Metaphor for Categories

Catie Berkenfield catieb at UNM.EDU
Fri Feb 11 18:13:19 UTC 2000


Hi all,

In fact, Miller, Joanne. 1994. On the internal structure of phonetic
categories: a progress report.  Cognition 50: 271-285 shows evidence for
graded phonetic category structure which supports both the prototype and
exemplar models.

Also look for Joan Bybee's forthcoming Phonology and Language Use (John
Benjamins, in preparation) for critique of the classical phoneme analysis.

Does anyone else have recommended readings on this topic? I would be
particularly interested in anything on the association of what are
traditionally "segments" and what are usually characterized as independent
prosodic features. For instance, if a particular construction tends to
take a particular kind of sentence stress (eg an element of a predictable
grammatical construction), how do we represent this in our grammar? Do the
vocalic "segments" remain as full vowels or does the vowel representation
change due to a very regular (reduced) prosodic environment?

[Rows showing where targets appear]

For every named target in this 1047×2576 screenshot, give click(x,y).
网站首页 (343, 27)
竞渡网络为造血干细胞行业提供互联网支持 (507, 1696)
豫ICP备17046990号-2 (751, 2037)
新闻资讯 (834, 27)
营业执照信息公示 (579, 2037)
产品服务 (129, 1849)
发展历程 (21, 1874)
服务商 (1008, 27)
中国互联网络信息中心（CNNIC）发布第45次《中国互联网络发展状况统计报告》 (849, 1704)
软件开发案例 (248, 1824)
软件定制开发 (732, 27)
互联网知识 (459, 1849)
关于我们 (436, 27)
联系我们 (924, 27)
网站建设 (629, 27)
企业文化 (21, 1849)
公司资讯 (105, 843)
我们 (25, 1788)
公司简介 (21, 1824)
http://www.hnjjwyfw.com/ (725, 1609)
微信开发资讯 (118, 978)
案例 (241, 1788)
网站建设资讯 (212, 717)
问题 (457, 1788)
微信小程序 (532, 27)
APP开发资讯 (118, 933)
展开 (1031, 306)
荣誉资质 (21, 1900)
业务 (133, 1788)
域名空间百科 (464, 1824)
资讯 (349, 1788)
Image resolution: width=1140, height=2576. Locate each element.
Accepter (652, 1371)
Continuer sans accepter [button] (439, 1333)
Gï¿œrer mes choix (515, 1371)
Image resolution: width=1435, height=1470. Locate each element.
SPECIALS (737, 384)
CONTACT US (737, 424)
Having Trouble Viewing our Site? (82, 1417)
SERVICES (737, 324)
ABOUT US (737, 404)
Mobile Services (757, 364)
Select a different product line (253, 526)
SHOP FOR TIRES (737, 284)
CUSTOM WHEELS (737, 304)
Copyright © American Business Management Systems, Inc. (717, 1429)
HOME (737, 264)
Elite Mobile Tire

## [OBJECTIVES]
**A)** In the post on categories:
(i) In which journal did Joanne Miller's 1994 article appear?
(ii) Which publisher is given for Joan Bybee's forthcoming book?
(iii) What kind of stress is offered as an example that a construction might tend to take?
**B)** Which people are named anywhere in the post on categories?
**C)** In the post on categories, rewrite the stretch from "Catie Berkenfield catieb" through "exemplar models.", swapping "prototype" for "template".

## [THE SOLUTIONS]
**A)**
(i) Cognition
(ii) John Benjamins
(iii) Sentence stress

**B)** Catie Berkenfield, Joanne Miller, Joan Bybee

**C)**
Catie Berkenfield catieb at UNM.EDU
Fri Feb 11 18:13:19 UTC 2000


Hi all,

In fact, Miller, Joanne. 1994. On the internal structure of phonetic
categories: a progress report.  Cognition 50: 271-285 shows evidence for
graded phonetic category structure which supports both the template and
exemplar models.